Im Jahr 2011 wagte die Familie einen weiteren Entwicklungsschritt. Viele Kunden benötigen neben Stahl- auch Kunststoffteile, in separater Funktionsweise oder in Verbindung mit einer Baugruppe. Auch wurde das eine oder andere Stahlteil aus Kostengründen durch Kunststoffteile ersetzt. Diese Erfahrung war Auslöser sich mit dem Thema "Kunststoffspritzguss" näher zu beschäftigen. 2016 konnte dieses Standbein, das bis dahin eine überschaubar Größe hatte, ebenfalls durch eine Firmenübernahme eine solide Eigenständigkeit erhalten. So sind heute an drei Standorten 150 Mitarbeiter beschäftigt.

Corona-Krise

Die Corona-Krise verschonte auch die Joh. Nep. Jerger GmbH & Co. KG nicht. Im April brachen die Aufträge schlagartig deutlich ein, eine völlig neue Erfahrung – war doch gerade die Möbelindustrie ein stets stabiler Markt in Krisenzeiten. Kurzarbeit musste eingeführt werden. Betriebsbedingte Entlassungen waren aber niemals in der 100-jährigen Geschichte und auch bis heute nicht erforderlich. Es zeigte sich erneut, dass der Fokus auf eine starke Unabhängigkeit eine solide Basis auch in Krisenzeiten bietet. Seit Ende der Sommerferien ist ein enormer Auftragsanstieg spürbar, der auch noch deutlich ins neue Jahr reicht.
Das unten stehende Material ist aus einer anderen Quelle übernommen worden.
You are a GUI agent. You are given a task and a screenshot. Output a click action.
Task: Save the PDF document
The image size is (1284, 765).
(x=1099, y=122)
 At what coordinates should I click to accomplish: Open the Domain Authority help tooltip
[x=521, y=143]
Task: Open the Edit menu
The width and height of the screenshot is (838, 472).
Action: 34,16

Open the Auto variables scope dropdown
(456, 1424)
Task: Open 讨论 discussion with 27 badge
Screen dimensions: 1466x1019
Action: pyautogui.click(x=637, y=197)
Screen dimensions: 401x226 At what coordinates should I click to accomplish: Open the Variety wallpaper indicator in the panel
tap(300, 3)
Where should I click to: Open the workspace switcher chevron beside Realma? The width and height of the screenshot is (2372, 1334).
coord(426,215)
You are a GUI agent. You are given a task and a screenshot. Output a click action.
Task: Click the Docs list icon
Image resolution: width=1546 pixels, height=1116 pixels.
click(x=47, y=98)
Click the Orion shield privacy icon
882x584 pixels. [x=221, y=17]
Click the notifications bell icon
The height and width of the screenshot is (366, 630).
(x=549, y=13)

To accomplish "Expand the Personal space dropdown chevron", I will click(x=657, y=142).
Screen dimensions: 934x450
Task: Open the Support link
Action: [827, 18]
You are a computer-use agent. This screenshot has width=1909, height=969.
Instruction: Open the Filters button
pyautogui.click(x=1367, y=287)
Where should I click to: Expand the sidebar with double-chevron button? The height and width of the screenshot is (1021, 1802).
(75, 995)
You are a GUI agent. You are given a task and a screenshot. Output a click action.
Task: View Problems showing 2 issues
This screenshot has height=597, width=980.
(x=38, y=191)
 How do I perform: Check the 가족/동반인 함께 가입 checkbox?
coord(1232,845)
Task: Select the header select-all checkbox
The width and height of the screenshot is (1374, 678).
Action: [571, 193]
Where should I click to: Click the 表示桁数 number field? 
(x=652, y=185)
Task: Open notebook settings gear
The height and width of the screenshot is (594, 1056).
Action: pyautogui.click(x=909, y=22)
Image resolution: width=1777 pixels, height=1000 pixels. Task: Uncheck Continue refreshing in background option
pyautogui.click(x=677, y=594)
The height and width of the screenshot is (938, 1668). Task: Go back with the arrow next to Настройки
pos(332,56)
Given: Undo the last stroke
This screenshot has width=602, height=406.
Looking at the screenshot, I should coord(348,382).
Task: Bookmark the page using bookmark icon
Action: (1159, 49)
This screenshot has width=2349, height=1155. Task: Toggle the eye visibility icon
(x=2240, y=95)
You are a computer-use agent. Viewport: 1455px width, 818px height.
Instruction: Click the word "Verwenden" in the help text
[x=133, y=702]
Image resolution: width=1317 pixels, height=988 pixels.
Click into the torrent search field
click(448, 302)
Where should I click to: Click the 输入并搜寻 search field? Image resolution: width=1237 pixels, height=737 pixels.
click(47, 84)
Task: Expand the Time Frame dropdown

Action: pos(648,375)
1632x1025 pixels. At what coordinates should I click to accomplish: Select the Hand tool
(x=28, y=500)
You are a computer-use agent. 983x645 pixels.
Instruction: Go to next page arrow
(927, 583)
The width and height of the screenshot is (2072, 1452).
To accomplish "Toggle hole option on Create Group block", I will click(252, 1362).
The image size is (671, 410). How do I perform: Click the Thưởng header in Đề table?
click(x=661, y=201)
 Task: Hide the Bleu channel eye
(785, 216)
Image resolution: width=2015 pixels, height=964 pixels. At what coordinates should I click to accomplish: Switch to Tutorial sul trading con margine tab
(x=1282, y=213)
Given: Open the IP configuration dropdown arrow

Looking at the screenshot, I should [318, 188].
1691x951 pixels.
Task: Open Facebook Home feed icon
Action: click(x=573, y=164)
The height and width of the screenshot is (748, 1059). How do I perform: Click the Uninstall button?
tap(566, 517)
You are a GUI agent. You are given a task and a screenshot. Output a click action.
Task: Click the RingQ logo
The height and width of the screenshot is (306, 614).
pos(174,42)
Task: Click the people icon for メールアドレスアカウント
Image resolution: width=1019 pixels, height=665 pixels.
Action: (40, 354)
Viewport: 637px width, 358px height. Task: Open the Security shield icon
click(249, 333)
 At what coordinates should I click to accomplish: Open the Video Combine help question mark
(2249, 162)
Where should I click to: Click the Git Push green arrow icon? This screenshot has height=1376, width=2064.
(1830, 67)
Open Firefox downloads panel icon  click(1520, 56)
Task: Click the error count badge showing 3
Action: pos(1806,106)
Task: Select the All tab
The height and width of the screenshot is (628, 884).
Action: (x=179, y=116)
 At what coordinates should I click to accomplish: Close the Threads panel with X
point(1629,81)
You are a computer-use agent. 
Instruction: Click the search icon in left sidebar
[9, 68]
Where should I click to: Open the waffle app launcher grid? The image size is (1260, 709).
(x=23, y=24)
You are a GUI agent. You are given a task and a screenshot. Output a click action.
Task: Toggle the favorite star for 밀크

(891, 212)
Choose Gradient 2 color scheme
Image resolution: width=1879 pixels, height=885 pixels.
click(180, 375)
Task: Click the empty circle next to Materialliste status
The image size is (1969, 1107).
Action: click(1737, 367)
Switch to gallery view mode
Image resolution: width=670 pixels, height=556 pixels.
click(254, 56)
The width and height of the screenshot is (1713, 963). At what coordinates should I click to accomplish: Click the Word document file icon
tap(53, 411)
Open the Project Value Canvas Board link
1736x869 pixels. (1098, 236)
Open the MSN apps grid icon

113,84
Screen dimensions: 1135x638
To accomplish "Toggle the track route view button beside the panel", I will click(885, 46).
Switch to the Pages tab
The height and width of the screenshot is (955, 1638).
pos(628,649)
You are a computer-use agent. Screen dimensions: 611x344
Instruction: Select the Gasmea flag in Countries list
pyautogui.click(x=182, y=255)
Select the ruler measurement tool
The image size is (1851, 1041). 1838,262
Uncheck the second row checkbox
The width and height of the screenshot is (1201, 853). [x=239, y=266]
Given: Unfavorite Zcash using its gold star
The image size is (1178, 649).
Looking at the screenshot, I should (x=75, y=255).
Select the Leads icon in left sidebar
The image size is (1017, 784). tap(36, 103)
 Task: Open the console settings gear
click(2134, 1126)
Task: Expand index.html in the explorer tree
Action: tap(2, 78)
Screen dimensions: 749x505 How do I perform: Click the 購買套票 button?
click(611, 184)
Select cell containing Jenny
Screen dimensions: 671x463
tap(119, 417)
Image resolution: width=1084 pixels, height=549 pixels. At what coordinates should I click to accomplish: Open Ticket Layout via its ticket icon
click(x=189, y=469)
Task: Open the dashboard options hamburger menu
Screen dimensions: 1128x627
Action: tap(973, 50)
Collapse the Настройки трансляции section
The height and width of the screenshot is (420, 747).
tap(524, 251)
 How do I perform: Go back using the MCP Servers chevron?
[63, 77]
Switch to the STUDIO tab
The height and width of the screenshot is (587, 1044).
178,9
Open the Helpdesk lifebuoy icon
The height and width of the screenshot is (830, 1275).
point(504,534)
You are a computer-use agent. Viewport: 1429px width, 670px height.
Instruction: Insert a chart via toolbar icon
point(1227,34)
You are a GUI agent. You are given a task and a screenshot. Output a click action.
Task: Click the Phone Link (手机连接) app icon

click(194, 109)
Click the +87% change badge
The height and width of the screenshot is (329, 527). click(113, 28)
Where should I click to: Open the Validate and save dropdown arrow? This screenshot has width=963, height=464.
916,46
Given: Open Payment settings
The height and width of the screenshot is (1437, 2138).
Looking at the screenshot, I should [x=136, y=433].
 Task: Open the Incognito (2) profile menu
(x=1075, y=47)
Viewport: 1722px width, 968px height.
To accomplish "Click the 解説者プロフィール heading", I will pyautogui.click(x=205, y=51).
Die fünfte Generation steht bereits parat. Die Söhne von Ralph und Heiko Jerger, jeweils zwei im Alter von 14 bis 17 Jahren, haben ihr Interesse bereits deutlich gemacht, dass sie bereit sind, das Familienunternehmen in fünfter Generation weiterzuführen, wenn es denn an der Zeit sein sollte.